Found in Translation
You can learn a lot about a culture through its crime and punishment (or law and order, if you prefer Dick Wolf’s phrasing — cha-chung).1
I have been obsessed with true crime since 1988, the first season of NBC’s Unsolved Mysteries hosted by the majestically cool Robert Stack. However, I went most of my life without reading mysteries or crime fiction. Not until I finished my PhD did I start, even though the genre clearly appealed to my sensibilities. I’ll be the first to say it was mostly snobbery — and there are a lot of by-the-numbers works out there.
But excellent crime fiction and mysteries are like chocolate and sugar spun sculptures: intricate assemblies that are deliciously indulgent. True pleasures that trigger no guilt, even when consumed in copious amounts.
And, if true crime can tell you a lot about a culture, so, too, can fictional crime.
I visited Japan — Osaka, Kyoto, Hiroshima, and Tokyo — for two weeks in 2019, as part of a two-month trip around East and Southeast Asia. Condé Nast Traveler readers recently voted Japan the best country to visit in the world. While I don’t put much stock in such lists, if I could snap my fingers and be anywhere in the world right now, it would be Japan.
(Itsukushima Shrine on Miyajima, about 40 minutes by ferry from Hiroshima)
Japan is gorgeous. It is clean. It blends the ancient with the unbelievably modern. The food is delicious. The people are unfailingly polite. The Tokyo metro is packed like sardine cans yet silent. Purchases are gift wrapped with the precision of origami masters. The toilets are miraculous.
And, as someone who grew up in America, loves British literature, and has long been a Europhile, I find Japan a culture so different from my own that it continues to intrigue me.
(Osaka at night)
I’m not in any way an expert on Japan, its people, or its culture, so my observations here are not as informed as I’d like them to be. But I hope that these reflections, if nothing else, inspire you to check out some of these works yourself.
Locked Rooms and the Long Game
The first Japanese mystery I read was Soji Shimada’s 1982 work Murder in the Crooked House. I still think about that book a lot, for two reasons: the locked room and the long game.
By locked room, I mean locked room mysteries. The history of modern Japanese mystery novels is one permeated with locked room mysteries, which book critic Tara Cheeseman defines as “three-dimensional puzzle mysteries inspired by the Golden Age of Western detective fiction.”2 In other words, these mysteries usually involve a murder victim found alone and dead in a room locked from the inside — a seemingly impossible situation. (Think Arthur Conan Doyle’s “The Speckled Band,” Agatha Christie’s And Then There Were None, and Gaston Leroux’s The Mystery of the Yellow Room.) In Japanese, these novels are called honkaku, or “orthodox.” Another key component of these mysteries is that they must provide the reader with all the clues to solve the mystery (referred to as “fair play”).
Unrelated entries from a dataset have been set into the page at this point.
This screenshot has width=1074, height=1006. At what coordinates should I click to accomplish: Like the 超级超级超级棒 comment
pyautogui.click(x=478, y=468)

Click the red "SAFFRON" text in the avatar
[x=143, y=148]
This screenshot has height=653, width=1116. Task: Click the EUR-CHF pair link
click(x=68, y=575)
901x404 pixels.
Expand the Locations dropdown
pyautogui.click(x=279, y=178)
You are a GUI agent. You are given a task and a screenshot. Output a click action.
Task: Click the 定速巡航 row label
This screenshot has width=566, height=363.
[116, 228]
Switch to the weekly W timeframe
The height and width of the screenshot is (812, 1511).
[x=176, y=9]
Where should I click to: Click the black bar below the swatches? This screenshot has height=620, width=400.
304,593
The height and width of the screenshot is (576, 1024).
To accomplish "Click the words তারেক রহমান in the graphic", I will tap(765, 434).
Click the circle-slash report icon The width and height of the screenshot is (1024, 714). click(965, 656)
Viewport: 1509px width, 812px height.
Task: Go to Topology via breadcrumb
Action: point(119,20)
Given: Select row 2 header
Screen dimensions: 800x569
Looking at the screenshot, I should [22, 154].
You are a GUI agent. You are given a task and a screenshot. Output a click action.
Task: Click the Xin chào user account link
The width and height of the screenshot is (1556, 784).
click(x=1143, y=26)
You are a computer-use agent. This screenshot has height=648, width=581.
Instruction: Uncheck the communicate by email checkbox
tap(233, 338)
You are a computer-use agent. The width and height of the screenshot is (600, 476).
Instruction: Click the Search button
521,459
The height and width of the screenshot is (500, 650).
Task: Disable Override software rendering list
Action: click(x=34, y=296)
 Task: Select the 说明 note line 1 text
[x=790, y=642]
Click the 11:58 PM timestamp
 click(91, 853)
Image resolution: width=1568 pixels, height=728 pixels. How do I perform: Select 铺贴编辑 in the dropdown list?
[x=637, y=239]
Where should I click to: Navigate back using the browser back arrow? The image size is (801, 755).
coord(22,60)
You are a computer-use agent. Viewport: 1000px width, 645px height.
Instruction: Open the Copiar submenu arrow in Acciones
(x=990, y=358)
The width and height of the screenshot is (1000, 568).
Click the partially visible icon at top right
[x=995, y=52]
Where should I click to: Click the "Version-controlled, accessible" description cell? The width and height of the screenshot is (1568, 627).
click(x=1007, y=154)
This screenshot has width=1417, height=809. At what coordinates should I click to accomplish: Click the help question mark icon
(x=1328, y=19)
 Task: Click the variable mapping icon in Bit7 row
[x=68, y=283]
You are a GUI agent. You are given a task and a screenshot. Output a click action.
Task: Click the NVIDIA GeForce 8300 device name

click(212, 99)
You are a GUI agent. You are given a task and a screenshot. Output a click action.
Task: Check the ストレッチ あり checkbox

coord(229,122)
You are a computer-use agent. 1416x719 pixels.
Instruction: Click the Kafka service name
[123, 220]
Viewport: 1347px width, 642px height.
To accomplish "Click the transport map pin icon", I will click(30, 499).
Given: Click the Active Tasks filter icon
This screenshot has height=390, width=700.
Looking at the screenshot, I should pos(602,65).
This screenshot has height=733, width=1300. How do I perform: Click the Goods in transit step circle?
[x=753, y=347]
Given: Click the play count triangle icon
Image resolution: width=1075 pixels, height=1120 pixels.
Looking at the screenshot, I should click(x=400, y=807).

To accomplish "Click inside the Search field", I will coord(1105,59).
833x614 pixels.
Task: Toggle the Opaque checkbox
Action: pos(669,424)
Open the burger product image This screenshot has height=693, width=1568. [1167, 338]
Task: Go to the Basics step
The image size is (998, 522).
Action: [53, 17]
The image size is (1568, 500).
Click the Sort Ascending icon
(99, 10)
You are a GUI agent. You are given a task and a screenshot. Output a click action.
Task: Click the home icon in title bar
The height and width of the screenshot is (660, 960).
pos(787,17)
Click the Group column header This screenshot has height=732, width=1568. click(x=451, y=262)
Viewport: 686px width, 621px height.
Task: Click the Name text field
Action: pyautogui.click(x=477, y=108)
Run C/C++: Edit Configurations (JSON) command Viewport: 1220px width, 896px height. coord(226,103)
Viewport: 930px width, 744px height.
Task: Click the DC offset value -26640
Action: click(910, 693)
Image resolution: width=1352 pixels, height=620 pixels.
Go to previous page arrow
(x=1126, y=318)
Therefore, they often include floor plans and diagrams of the mysterious locked room where the victim is discovered.
Perhaps the best-known master of honkaku, Seishi Yokomizo, published his first novel, The Honjin Murders, in 1946. (Shimada’s Murder in the Crooked House is actually shin honkaku, or “new orthodox:” part of a renaissance of the genre that began in the early 80s.)
Murder in the Crooked House features an ingenious locked room mystery with an unbelievably complex solution, which I won’t give away because you should read the book. Its intricacy, however, isn’t only physical — it’s psychological. The murderer seeks revenge for an act that is decades old, and they have spent the intervening years carefully planning their life’s path around the revenge plot so that the murder could occur at the perfect moment to achieve maximum impact.
In other words: the long game. This level of patience and planning, which includes making sure the murderer and the victim are at just the right places in their lives economically, socially, emotionally, and of course physically, is frankly astonishing. It shows an infinite amount of patience. I hesitate to say something as big as “this is a facet of Japanese culture.” And yet there are definitely resonances to real life crimes, as well as other literary works.
For real-life crime, there’s the example of Ryoji Akashi. He planned for 12 years to poison everyone that bullied him in junior high school, studying chemistry in high school and college, and taking jobs at chemical companies, purely for the purpose of learning how to use and acquire large quantities of poison. In 1990, at the age of 26, he reached out to every student and teacher from his junior high school days to schedule a class reunion in their hometown. The date of the reunion was January 2, 1991, and everyone came — except Akashi. The evening went off without a hitch, but the next morning’s papers revealed a shocking truth. Akashi’s mother was suspicious of her son’s furtive actions before the reunion, and she discovered a diary entry in which he wrote, “I will kill them with bombs and poison.” He had laced beer with arsenic and created a bomb that blew up when the police came to investigate. (Three men were injured, but there were no fatalities.) He ultimately served six years in prison. Released in 1998, there’s no record of him after this, so presumably he hasn’t attempted revenge again. (Unless he’s doubled down on his patience and planning….)3
When it comes to fictional works, there’s the plot of the 2003 Korean action-thriller Oldboy, an adaptation of the Japanese manga of the same name. Again, I won’t give too much away, but the protagonist is subject to a revenge plot that takes more than 15 years to realize and has a deeply unsettling poetic justice to it.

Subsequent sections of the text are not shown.